秋季リーグ戦では、ここまで駿河台大、東農大、防衛大、学習院大の4試合を戦った慶大女子ホッケー部。最初の2戦で駿河台と東農大に敗れ後がなくなるも、防衛大に1ー0で勝利。1部Bプール3位で、5ー8位決定予選へと駒を進めた。負ければ入替戦の順位決定予選では学習院大と対戦。主導権を握りながらも得点番にスコアを刻むことができないまま、0−0で試合はSOに突入する。それぞれ7秒、5名のシューターによって行われるSO。1週目は3−3で決着がつかず、迎えた2週目。GK・峰岸佳子(経3・慶應女子)の必死の守りに、最後は副将/MF・岩越美佳(法4・慶應女子)がゴールで応え、歓喜の試合終了。SOにもつれ込む大接戦を制した慶大は、入替戦回避で11月9日(日)に行われる5位決定戦への出場を決めた。なお、5位決定戦では本年度7度目の対戦となる防衛大と、再び対戦する。

..............................

## 課題
(1) 本文から、「秋季リーグ戦では、ここまで駿」を含む語句で始まり「なる防衛大と、再び対戦する。」で終わる部分を、一字も変えずに書き写しなさい。
(2) 本文の内容に基づいて、次の問いに答えなさい。
(a) 防衛大との試合は何対何で終わったか。
(b) SOの1週目の結果はどうだったか。
(c) 5位決定戦は何月何日に行われるか。
(3) 本文の「なお、5位決定戦では本年度7度目の対戦となる防衛大と、再び対戦する。」という一文を英語に訳しなさい。

## データ部
..............................

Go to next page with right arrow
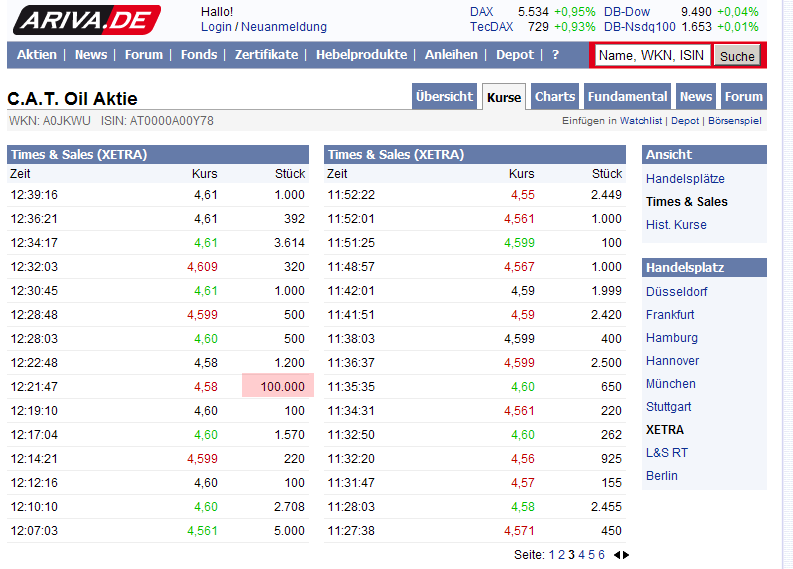Screen dimensions: 793x569 (627, 555)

..............................

## 解答一覧
(1)
秋季リーグ戦では、ここまで駿河台大、東農大、防衛大、学習院大の4試合を戦った慶大女子ホッケー部。最初の2戦で駿河台と東農大に敗れ後がなくなるも、防衛大に1ー0で勝利。1部Bプール3位で、5ー8位決定予選へと駒を進めた。負ければ入替戦の順位決定予選では学習院大と対戦。主導権を握りながらも得点番にスコアを刻むことができないまま、0−0で試合はSOに突入する。それぞれ7秒、5名のシューターによって行われるSO。1週目は3−3で決着がつかず、迎えた2週目。GK・峰岸佳子(経3・慶應女子)の必死の守りに、最後は副将/MF・岩越美佳(法4・慶應女子)がゴールで応え、歓喜の試合終了。SOにもつれ込む大接戦を制した慶大は、入替戦回避で11月9日(日)に行われる5位決定戦への出場を決めた。なお、5位決定戦では本年度7度目の対戦となる防衛大と、再び対戦する。

(2)
(a) 1ー0
(b) 3−3で決着がつかなかった
(c) 11月9日(日)

(3) In the fifth-place deciding match, the team will face National Defense Academy again, in what will be their seventh meeting this year.